American physician (1903–1986)

Anne Magdalen Bahlke (May 9, 1903 – August 7, 1986) was an American physician, medical researcher and public health official.

== Early life and education ==
Anne Magdalen Bahlke was born in Baltimore, Maryland, the daughter of Alexander W. Bahlke and Ella Gertrude Clautice Bahlke. She was raised in Baltimore by her widowed mother. She graduated from Goucher College in 1926. She earned her medical degree at Johns Hopkins School of Medicine in 1936. She pursued further training in epidemiology at the Johns Hopkins School of Hygiene and Public Health.
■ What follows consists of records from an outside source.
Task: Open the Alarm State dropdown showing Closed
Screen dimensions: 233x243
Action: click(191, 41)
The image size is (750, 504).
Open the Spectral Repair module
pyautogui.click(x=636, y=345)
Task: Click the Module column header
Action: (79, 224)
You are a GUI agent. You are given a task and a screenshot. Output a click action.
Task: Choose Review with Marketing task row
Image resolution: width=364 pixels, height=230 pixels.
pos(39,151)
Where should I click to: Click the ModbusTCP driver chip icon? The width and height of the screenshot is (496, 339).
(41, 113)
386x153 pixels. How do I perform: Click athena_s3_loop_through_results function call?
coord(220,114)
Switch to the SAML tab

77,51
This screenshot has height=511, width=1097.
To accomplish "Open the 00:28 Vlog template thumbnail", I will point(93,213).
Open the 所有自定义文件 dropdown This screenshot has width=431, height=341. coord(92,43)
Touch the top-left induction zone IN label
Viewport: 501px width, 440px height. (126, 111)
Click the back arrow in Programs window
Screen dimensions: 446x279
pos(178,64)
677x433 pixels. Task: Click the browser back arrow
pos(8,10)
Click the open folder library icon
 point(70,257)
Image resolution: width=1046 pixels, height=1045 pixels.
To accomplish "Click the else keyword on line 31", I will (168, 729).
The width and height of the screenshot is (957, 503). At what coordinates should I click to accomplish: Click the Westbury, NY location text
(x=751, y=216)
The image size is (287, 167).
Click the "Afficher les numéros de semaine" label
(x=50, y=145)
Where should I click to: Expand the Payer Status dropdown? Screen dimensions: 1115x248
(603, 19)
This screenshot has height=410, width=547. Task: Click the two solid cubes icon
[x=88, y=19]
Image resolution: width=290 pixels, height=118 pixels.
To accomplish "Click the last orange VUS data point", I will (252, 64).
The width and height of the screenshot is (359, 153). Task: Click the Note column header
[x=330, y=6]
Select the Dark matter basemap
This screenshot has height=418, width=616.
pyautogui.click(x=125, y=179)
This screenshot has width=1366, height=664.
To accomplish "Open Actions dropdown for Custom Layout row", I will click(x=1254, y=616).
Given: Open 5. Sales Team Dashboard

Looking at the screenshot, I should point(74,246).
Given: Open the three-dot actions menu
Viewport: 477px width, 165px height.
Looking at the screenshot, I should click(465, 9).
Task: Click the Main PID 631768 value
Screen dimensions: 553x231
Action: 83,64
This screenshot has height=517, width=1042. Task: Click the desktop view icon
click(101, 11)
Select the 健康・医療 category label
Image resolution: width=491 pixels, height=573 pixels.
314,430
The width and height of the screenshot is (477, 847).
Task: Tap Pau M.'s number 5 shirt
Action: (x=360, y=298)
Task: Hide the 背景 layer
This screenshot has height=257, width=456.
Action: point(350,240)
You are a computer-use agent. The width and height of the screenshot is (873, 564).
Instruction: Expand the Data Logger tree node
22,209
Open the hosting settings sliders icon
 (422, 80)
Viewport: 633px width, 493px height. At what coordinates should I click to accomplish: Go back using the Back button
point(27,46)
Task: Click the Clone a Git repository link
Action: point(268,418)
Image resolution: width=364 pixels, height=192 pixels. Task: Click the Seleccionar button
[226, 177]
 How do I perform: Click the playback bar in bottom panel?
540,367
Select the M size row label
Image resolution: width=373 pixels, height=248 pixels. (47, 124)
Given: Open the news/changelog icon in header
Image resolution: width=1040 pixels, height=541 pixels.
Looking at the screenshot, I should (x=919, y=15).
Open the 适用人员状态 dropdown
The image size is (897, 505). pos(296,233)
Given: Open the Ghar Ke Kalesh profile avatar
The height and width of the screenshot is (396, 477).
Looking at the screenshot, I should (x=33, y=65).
She was a member of Phi Beta Kappa.

== Career ==
Bahlke was a medical consultant in the New York State Department of Health's Division of Communicable Diseases in 1940s. in 1950 she became assistant director, then director, of the department's Bureau of Medical Rehabilitation, at a time when the state's services for disabled adults and children were rapidly expanding, under new legislation at the state and national levels. She retired in 1973.

== Publications ==

- "Epidemic Influenza: A Comparison of Clinical Observation in a Major and a Minor Epidemic" (1933, with James A. Doull)
- "Epidemiology of Pneumococcus Pneumonia" (1943, with Edward S. Rogers and Albert H. Harris)
- "Treatment of preparalytic poliomyelitis with gamma globulin" (1945, with James E. Perkins)
- "Exposed Dental Pulp as a Portal of Entry for the Virus of Poliomyelitis" (1947, with S. Finn and Robert F. Korns)
- "Effect of ultra-violet irradiation of classrooms on spread of measles in large rural central schools" (1947, with James E. Perkins and Hilda Freeman Silverman)
- "Effect of Ultra-Violet Irradiation of Classrooms on Spread of Mumps and Chickenpox in Large Rural Central Schools —A Progress Report" (1949, with Hilda Freeman Silverman and Hollis S. Ingraham)
- "Rehabilitation of the Handicapped: The Place of the Official Agency" (1953)
- "Development of a State-Wide Program for the Care of Children with Long-Term Illness" (1965, with Edward R. Shlesinger and Alan R. Cohen)

== Personal life ==
Bahlke died in 1986, in Albany, New York, aged 83 years.